A Petersburg man pleaded guilty this week to theft in the third degree for a 2015 incident at the Salvation Army. His sentence elicited conversation about the limitations of the new criminal reform law SB91.

35-year-old Edward Rayborn received a 20-day sentence that Superior Judge William Carey converted to 160 hours of community service to be done in 6 months.

The victim in the case says she donated a backpack to the Salvation Army in July of 2015, later realizing she had left a fanny pack inside that she did not intend to donate. It contained a South African passport, a green card, $300 cash and an Alaskan Visa card. According to court documents, Rayborn, who was working at the store, denied seeing the fanny pack when she went back looking for it, but surveillance videos show him finding it.
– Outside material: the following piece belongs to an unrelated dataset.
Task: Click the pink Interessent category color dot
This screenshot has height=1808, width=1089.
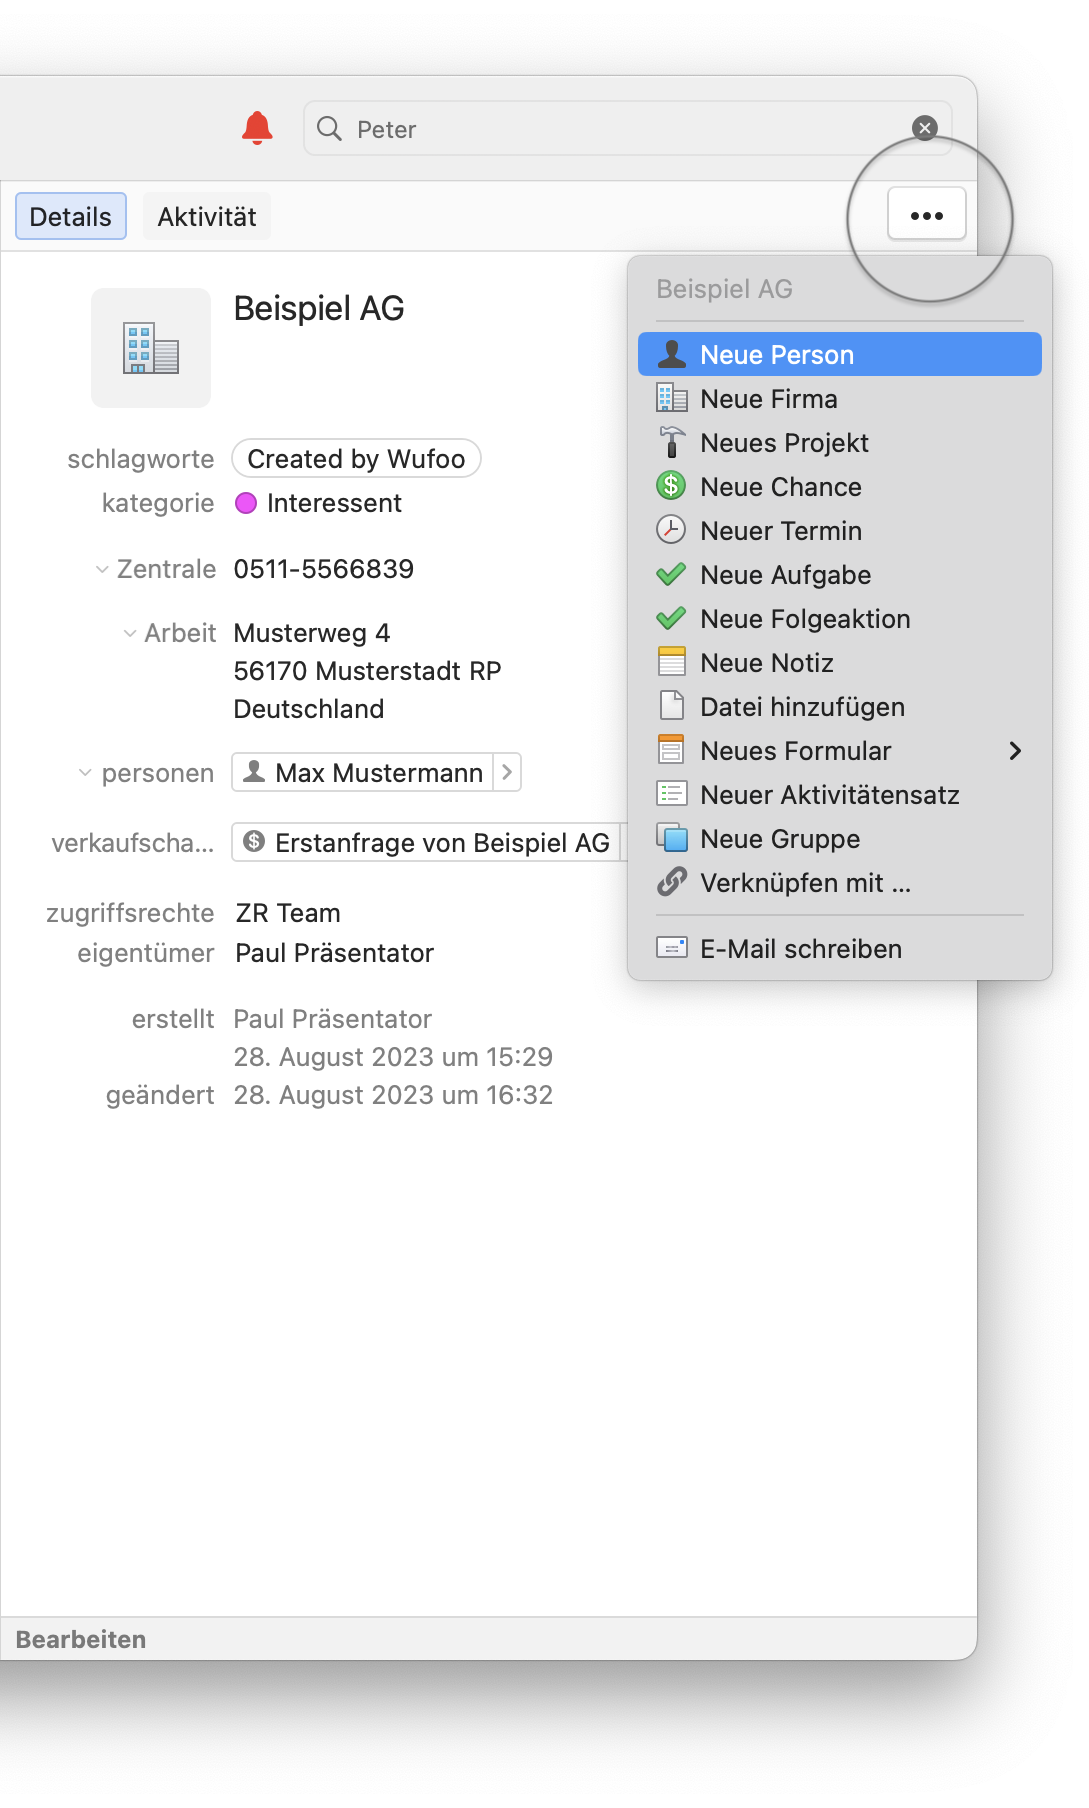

The victim appeared at the sentencing hearing by telephone, expressing frustration and anger over Rayborn’s sentence and saying she felt her rights were violated by both Rayborn and the court. She said there was overwhelming proof of the crime and called his sentence a “walk in the park.”

District Attorney James Scott spoke up, with a certain frustration as well. He cited budget cuts and Senate Bill 91 – a criminal justice reform bill signed into law by Governor Bill Walker in June that aims at reducing recidivism. The law reduces jail time for misdemeanors. Scott said in this case the only way to get jail time, converted to community service, was to reduce the crime to a misdemeanor. Rayborn had three Class C Felony charges dismissed by the prosecution.

Scott said this case falls right into the area of those his superiors say shouldn’t be prosecuted. At one point, he referred to the legal system as “sloppy.”